Las redes sociales, además, premian la exageración y la indignación. El algoritmo no mide verdad ni cuidado, solo reacción. Y nada genera más reacción que la ira. Así, las exigencias no provienen solo del trabajo, sino del conjunto de la existencia.
A este escenario global, en Argentina se suma la frustración crónica: promesas incumplidas, crisis recurrentes, proyectos que se desarman, reglas que cambian sobre la marcha. La inseguridad refuerza la sensación de riesgo permanente y la percepción de inutilidad del esfuerzo. El resultado es un sistema nervioso en estado de activación constante, cercano al trauma crónico.
Cuando el cansancio se mezcla con frustración aparece algo distinto: el cansancio rabioso. No es el agotamiento silencioso que se apaga con descanso, sino una noxa permanente. Poco descanso, incertidumbre y sensación de injusticia reducen la paciencia y aumentan los estallidos emocionales. El cerebro cansado reacciona más rápido y piensa más lento: lo primero que se pierde no es la razón, sino el freno inhibitorio.

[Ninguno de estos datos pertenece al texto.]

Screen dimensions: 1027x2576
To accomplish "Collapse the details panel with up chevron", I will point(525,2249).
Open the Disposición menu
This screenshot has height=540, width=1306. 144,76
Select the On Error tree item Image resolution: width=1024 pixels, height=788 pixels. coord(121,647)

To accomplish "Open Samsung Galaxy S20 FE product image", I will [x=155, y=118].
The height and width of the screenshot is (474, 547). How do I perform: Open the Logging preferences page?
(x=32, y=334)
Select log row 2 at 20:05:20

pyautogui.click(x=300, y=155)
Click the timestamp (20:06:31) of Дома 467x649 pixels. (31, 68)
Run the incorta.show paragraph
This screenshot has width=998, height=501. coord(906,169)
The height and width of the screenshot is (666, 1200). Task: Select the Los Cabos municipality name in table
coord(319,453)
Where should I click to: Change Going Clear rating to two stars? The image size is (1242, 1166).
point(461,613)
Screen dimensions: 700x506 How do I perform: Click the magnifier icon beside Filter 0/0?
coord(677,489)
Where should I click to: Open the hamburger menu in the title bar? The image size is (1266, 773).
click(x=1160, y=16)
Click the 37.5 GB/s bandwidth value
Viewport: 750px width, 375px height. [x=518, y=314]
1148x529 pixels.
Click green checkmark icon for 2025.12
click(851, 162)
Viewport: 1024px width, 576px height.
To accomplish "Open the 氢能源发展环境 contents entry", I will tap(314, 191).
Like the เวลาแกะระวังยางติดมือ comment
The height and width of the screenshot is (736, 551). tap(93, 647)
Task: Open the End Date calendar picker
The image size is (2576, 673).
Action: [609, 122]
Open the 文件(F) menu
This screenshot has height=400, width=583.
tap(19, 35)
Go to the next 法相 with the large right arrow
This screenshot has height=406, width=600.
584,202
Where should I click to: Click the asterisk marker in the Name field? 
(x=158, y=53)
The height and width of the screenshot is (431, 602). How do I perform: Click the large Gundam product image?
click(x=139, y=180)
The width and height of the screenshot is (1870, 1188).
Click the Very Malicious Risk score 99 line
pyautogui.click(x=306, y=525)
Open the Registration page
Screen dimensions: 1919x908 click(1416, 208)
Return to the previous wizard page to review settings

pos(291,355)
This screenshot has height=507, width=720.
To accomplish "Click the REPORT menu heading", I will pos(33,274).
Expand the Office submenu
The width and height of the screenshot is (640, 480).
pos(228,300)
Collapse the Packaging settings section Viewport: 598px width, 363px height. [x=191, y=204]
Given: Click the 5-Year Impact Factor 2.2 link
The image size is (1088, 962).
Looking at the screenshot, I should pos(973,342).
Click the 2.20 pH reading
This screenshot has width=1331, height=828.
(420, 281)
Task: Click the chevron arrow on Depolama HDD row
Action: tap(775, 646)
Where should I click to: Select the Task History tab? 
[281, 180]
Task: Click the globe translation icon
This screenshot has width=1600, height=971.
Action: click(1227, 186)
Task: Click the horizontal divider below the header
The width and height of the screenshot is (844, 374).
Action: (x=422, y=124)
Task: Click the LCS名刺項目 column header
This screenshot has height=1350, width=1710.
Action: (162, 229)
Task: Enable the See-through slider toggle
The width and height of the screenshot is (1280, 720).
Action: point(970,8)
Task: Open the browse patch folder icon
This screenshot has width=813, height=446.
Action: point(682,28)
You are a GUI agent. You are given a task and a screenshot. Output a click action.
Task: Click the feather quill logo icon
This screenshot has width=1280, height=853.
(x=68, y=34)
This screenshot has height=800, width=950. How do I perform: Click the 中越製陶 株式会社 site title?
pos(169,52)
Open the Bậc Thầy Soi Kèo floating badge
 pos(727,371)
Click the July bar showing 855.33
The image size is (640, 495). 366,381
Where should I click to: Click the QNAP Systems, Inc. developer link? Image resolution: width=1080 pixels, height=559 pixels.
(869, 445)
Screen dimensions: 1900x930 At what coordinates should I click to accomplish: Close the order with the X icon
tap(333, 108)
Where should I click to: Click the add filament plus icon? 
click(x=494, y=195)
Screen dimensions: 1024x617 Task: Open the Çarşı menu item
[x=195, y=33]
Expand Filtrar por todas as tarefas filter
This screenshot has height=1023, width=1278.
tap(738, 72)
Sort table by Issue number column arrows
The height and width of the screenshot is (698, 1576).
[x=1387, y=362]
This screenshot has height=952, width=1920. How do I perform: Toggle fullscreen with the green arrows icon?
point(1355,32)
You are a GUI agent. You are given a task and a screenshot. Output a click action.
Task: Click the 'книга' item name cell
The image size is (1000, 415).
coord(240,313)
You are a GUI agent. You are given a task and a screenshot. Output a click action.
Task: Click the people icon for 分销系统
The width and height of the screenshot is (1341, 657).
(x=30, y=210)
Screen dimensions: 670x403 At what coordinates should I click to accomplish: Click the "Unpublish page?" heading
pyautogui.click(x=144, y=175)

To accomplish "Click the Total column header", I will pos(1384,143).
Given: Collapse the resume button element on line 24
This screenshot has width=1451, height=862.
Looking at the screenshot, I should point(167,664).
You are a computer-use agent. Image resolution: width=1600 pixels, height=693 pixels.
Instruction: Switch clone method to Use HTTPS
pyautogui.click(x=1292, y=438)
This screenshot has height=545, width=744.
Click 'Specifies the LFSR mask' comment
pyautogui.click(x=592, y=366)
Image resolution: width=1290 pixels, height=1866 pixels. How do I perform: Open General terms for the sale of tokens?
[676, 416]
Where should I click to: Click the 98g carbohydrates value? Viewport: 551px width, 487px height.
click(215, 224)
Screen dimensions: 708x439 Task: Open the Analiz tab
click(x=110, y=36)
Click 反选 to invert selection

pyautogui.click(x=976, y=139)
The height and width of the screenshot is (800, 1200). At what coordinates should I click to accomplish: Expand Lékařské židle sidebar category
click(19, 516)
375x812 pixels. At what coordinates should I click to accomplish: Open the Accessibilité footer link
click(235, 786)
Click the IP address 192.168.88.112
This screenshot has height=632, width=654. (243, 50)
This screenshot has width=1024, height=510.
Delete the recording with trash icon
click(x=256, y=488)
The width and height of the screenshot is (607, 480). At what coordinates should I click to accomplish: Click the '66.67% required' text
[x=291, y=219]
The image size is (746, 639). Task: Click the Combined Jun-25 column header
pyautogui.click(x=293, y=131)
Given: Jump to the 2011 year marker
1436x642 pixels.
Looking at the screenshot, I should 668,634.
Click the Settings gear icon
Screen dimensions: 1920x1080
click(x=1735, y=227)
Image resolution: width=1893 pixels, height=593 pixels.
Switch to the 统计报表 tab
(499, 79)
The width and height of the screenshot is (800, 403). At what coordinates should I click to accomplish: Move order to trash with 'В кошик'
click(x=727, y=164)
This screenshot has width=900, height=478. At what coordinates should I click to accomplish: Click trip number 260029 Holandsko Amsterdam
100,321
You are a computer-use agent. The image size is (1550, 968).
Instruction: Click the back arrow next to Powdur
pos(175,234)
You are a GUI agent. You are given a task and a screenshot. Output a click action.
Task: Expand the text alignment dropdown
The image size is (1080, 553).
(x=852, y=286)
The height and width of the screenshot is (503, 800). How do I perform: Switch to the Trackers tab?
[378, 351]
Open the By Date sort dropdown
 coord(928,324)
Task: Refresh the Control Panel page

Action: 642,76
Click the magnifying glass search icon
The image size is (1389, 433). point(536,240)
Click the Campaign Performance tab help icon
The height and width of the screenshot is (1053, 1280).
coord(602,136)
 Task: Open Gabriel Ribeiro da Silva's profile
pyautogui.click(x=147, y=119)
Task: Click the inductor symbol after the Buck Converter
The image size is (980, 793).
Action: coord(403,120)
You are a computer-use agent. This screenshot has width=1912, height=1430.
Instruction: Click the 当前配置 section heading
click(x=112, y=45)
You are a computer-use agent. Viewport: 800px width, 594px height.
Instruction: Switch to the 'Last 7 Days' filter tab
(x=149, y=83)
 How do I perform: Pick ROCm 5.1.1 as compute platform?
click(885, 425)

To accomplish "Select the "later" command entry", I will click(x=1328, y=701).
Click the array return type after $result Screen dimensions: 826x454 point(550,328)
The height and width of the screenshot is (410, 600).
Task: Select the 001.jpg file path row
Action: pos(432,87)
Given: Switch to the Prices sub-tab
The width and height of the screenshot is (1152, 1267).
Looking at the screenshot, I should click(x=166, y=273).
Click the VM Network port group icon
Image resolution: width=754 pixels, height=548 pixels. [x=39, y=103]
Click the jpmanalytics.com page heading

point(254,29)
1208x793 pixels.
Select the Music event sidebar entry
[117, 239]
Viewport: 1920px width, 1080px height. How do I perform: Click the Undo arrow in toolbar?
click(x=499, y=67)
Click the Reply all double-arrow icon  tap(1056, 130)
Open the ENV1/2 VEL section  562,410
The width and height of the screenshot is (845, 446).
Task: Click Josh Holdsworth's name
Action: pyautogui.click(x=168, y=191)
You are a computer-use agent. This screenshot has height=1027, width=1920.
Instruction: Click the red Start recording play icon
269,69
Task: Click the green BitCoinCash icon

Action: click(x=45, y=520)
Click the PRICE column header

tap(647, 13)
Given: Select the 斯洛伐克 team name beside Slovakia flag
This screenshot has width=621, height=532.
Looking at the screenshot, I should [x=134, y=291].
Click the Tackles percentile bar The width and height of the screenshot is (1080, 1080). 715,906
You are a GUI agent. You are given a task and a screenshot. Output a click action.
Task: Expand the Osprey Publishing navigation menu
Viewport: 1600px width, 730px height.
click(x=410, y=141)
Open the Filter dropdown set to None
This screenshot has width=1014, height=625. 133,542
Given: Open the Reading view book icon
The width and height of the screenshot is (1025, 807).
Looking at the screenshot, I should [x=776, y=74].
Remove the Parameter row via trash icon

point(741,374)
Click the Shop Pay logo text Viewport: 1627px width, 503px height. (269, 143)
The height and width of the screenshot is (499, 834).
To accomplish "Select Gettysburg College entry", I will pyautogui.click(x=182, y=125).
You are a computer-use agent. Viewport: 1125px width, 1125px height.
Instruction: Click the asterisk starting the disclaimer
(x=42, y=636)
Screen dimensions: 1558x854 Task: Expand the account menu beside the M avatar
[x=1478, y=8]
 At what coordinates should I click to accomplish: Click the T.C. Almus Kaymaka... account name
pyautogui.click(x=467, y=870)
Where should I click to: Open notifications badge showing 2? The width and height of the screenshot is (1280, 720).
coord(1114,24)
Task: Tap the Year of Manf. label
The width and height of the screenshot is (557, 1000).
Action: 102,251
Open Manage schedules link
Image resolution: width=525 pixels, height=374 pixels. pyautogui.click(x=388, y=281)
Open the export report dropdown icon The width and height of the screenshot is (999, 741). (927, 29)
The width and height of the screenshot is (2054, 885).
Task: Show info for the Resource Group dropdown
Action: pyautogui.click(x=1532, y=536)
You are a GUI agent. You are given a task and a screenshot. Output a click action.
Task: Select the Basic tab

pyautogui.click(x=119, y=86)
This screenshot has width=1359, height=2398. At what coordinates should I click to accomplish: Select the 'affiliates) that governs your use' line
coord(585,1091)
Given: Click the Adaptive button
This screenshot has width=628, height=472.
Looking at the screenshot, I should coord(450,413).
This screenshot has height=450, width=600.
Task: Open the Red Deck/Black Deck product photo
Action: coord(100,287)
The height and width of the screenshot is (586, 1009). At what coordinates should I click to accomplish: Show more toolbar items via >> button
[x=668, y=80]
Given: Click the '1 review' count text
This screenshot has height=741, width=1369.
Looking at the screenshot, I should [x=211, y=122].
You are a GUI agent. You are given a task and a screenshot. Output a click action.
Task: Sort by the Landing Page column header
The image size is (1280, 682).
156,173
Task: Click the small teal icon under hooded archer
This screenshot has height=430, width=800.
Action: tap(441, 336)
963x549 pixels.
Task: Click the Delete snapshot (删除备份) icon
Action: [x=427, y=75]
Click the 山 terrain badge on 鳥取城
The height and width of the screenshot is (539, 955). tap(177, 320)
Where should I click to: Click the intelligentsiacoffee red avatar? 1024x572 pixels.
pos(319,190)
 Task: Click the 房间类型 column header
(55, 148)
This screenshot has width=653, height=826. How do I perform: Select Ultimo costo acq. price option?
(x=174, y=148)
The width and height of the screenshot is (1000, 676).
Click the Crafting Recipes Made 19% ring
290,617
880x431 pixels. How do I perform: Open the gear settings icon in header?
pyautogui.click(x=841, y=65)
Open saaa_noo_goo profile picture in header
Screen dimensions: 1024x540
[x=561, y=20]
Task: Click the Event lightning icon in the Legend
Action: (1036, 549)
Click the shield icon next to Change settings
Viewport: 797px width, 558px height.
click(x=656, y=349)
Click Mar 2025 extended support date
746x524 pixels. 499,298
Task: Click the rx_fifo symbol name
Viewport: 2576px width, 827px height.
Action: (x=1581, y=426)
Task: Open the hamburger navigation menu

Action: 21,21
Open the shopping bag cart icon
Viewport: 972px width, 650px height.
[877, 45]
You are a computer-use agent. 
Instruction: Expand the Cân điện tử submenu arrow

En ese clima, la línea entre cansancio y violencia se vuelve delgada. Se ve en el tránsito, en las escuelas, en las redes sociales, donde una mínima chispa basta para encender la furia. La sociedad cansada corre el riesgo de transformarse en una sociedad resentida, y el resentimiento no busca reparar, sino castigar.
Las emociones negativas cumplen una función: el miedo protege, la ira señala un límite, la tristeza permite elaborar pérdidas. El problema no es sentirlas, sino quedar atrapados en ellas cuando el agotamiento impide procesarlas. El cansancio actúa como fertilizante de la furia.
No alcanza con recetas individuales como dormir mejor, hacer ejercicio o meditar, aunque sean valiosas. También hay una dimensión vincular y social. Menos exposición constante a la indignación, más espacios de lentitud y conversación sin pantallas. Comunicar el cansancio antes del conflicto. Postergar discusiones no es debilidad, es prevención de daño.
Tal vez el cansancio y la ira de diciembre estén señalando algo más profundo: no solo estamos cansados, sino cansados de vivir así. Cambiar el libreto de “no doy más” por “estoy cansado y estoy cansado de estar así” puede ser un primer gesto para salir del loop automático.
Si seguimos explicándolo todo con el cliché del fin de año y la palabra burnout, corremos el riesgo de normalizarlo. Y una sociedad que naturaliza ese estado deja de ser solo cansada para volverse, tarde o temprano, impredeciblemente destructiva.